On 9 June 68, amid growing opposition of the Senate and the army, Nero committed suicide and with him the Julio-Claudian dynasty came to an end. Chaos ensued, leading to a year of brutal civil war known as the Year of the Four Emperors, during which the four most influential generals in the Roman Empire — Galba, Otho, Vitellius and Vespasian — successively vied for imperial power.
By the afternoon of 20 December, Vitellius was dead, his armies having been defeated by the Flavian legions. With nothing more to be feared, Domitian came forward to meet the invading forces; he was universally saluted by the title of Caesar and the mass of troops conducted him to his father's house. The following day, 21 December, the Senate proclaimed Vespasian emperor of the Roman Empire.

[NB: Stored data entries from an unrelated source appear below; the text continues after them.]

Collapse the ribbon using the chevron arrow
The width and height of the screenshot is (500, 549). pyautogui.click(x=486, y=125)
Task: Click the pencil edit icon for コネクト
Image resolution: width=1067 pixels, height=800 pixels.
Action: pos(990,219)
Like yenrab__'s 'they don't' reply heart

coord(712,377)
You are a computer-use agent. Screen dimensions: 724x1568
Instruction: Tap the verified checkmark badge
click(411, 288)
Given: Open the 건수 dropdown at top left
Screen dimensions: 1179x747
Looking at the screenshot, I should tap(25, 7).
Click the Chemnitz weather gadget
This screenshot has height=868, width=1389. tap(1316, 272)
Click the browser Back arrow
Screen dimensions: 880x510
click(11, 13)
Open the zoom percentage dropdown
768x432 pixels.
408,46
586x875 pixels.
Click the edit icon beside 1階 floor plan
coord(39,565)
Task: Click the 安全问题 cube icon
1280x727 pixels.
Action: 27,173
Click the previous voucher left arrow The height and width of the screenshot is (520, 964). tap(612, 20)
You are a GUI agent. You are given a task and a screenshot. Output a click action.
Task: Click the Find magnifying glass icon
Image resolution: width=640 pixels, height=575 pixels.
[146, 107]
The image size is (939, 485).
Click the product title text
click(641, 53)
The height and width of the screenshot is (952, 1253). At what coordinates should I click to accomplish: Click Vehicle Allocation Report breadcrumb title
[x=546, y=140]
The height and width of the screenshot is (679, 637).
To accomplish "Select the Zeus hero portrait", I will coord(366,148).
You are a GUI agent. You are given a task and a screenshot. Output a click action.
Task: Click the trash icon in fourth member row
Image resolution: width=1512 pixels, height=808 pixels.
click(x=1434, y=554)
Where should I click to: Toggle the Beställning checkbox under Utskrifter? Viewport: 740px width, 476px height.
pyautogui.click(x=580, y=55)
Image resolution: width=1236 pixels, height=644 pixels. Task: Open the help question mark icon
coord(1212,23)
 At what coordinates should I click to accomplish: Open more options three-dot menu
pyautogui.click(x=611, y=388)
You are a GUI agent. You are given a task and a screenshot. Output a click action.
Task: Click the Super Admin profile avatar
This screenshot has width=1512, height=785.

When news arrived of Cerialis' victory over Civilis, Mucianus tactfully dissuaded Domitian from pursuing further military endeavours. Domitian then wrote to Cerialis personally, suggesting he hand over command of his army but, once again, he was snubbed. With the return of Vespasian in late September, his political role was rendered all but obsolete and Domitian withdrew from government devoting his time to arts and literature.